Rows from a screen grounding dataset
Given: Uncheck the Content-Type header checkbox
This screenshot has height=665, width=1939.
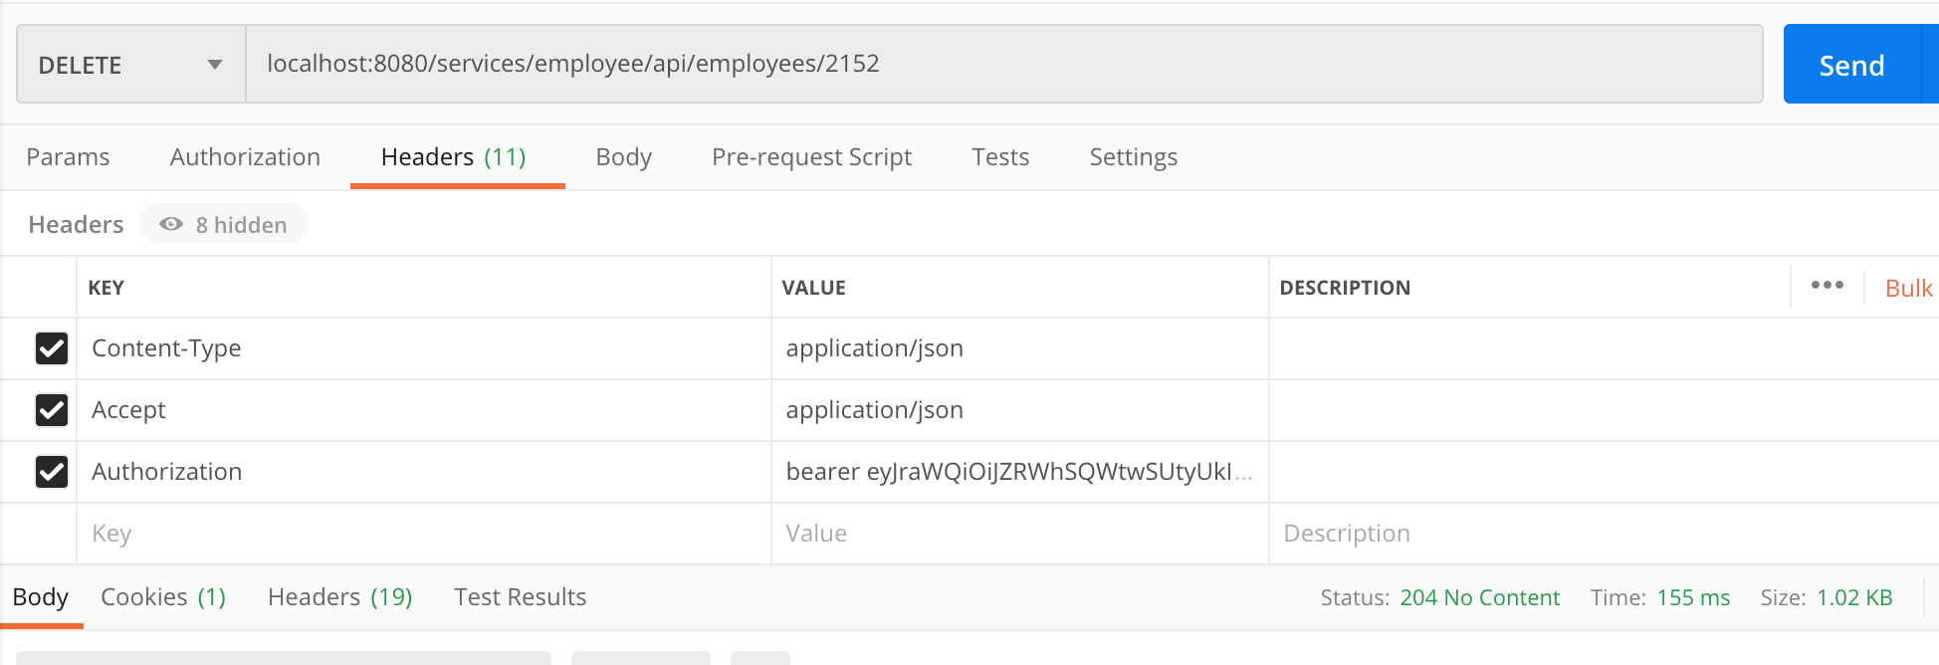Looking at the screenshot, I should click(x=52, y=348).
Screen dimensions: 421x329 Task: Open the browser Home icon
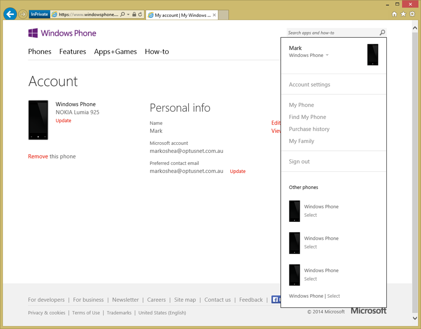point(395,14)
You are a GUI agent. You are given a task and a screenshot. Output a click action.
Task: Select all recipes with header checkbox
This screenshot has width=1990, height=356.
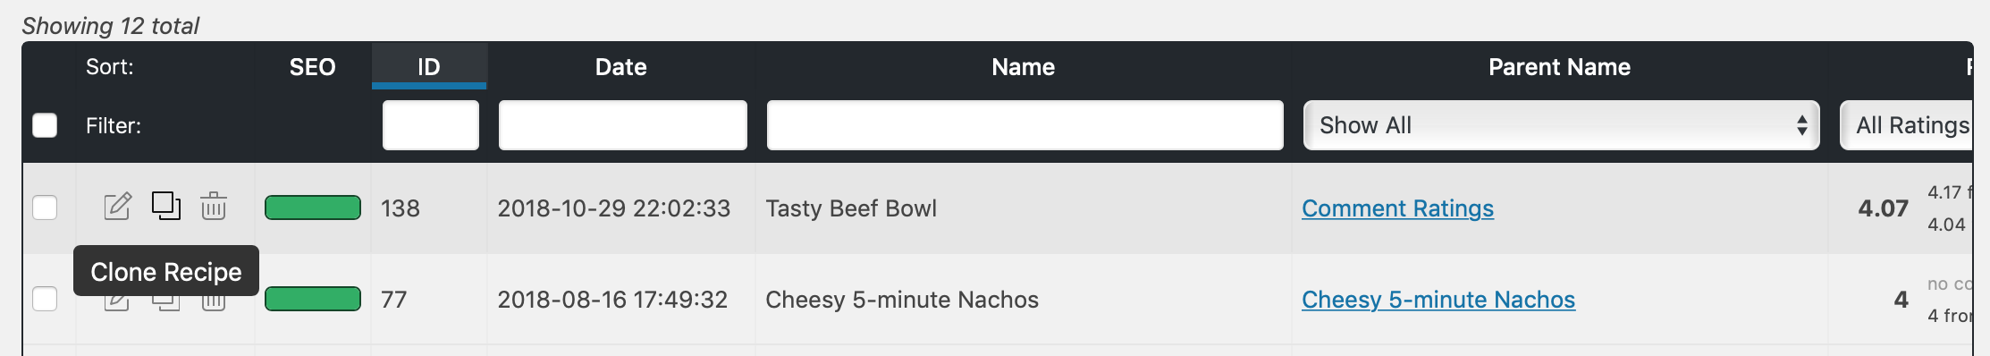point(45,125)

**Exercise objective:** Copy out the rows word for word, beginning with the line that contains "You are a GUI" and running through the end of the rows. Leave the pictures out.

**Full solution:**
You are a GUI agent. You are given a task and a screenshot. Output a click action.
Task: Select all recipes with header checkbox
This screenshot has width=1990, height=356.
point(45,125)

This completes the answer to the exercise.